PIGEON FORGE, Tenn. — Elaine Weiss is known for telling the story of women's right to vote.
"It's a fight that took seven decades to win," she said.
A win that is now 100 years old.
"We'll be celebrating the centennial of the ratification of the 19th Amendment," Weiss said.
To ratify the 19th Amendment, Suffrage Coalition president Wanda Sobieski said 36 states had to vote... but at the time, only 35 were willing to do so.
"They needed one more state and they picked Tennessee," Sobieski said.
McMinn County's Harry Burn became the deciding vote, which she said was a surprise. The story goes like this: At the time, Burn wasn't too keen on the idea.

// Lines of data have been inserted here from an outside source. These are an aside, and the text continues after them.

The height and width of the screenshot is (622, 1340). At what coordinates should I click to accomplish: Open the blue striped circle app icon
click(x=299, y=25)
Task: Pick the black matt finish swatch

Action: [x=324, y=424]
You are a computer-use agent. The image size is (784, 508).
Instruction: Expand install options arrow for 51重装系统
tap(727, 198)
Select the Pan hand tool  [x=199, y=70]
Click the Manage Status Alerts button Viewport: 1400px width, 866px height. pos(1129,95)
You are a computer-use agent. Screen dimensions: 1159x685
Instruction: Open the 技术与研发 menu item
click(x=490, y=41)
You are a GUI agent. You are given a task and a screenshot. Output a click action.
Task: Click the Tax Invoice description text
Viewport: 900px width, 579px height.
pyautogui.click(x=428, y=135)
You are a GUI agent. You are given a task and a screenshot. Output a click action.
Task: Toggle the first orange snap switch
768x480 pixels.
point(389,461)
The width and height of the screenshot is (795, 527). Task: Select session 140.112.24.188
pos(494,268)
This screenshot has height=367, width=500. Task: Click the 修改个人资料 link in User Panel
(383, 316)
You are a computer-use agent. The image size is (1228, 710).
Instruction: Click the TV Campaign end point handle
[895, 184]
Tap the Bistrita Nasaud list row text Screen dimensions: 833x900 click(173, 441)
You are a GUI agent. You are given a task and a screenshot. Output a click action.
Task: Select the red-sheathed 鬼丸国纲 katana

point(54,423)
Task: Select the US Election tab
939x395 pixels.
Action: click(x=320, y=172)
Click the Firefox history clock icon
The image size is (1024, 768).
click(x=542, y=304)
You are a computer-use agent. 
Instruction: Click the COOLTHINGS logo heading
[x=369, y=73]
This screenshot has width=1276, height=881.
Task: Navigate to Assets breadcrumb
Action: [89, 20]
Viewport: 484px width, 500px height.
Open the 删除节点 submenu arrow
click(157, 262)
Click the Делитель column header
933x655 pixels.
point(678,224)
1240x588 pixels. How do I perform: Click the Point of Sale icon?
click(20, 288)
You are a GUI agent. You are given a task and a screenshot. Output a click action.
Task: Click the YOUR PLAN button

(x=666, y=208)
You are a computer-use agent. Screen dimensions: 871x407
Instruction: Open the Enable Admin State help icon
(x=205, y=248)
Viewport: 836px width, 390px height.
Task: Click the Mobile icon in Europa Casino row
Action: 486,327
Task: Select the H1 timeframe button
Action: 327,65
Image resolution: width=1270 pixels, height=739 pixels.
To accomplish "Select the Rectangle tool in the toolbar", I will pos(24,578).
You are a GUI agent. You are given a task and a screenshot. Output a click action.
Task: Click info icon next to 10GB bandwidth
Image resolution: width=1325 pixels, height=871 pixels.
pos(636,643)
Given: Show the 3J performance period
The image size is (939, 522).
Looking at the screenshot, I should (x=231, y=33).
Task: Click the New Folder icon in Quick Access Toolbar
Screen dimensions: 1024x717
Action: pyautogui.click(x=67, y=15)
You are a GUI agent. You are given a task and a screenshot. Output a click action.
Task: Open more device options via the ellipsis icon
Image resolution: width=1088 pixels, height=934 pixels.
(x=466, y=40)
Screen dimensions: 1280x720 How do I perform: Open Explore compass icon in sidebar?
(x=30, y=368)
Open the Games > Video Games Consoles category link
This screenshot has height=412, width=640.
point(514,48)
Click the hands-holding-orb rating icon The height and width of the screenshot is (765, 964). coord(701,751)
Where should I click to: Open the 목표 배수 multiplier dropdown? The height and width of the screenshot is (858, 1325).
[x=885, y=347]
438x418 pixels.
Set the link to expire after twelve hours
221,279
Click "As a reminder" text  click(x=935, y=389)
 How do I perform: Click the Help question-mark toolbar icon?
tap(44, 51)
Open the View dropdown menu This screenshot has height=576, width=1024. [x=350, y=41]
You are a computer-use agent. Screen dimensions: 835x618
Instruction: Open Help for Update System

"He had been anti-suffrage throughout the whole campaign," she said.
Until he got a letter form his mama, Ms. Febb Burn. That letter, Sobieski said, changed the game.
"It looked like suffrage was going to fail... and a young man from East Tennessee," she said. "His mother to nudged him with a letter urging him to be a good boy."
In the letter, Ms. Burn literally told her son to be a good boy. As the history books note, that's exactly what he did.
"He switched his vote, broke the tie and 27 million American women gained the right to vote," Sobieski.
After much research and several books, Weiss said that's a history to be proud of.
"Tennessee is the last, but it was pivotal because it put it over the top," Weiss said. "There's something very brave about what Tennessee did."
She wants people to remember the struggle that came next.
"It's a very sad story, because although the 19th Amendment gave all women the right to vote, there would be Jim Crow laws that would prevent women from exercising their constitutional right," she said.
One hundred years later, Weiss believes there is still more to be done... But it's work she's willing to do.
"We can make change. We can make our society better, but it's going to take work," she said.
Weiss has a new book called "The Women's Hour: The Great Fight to Win the Vote."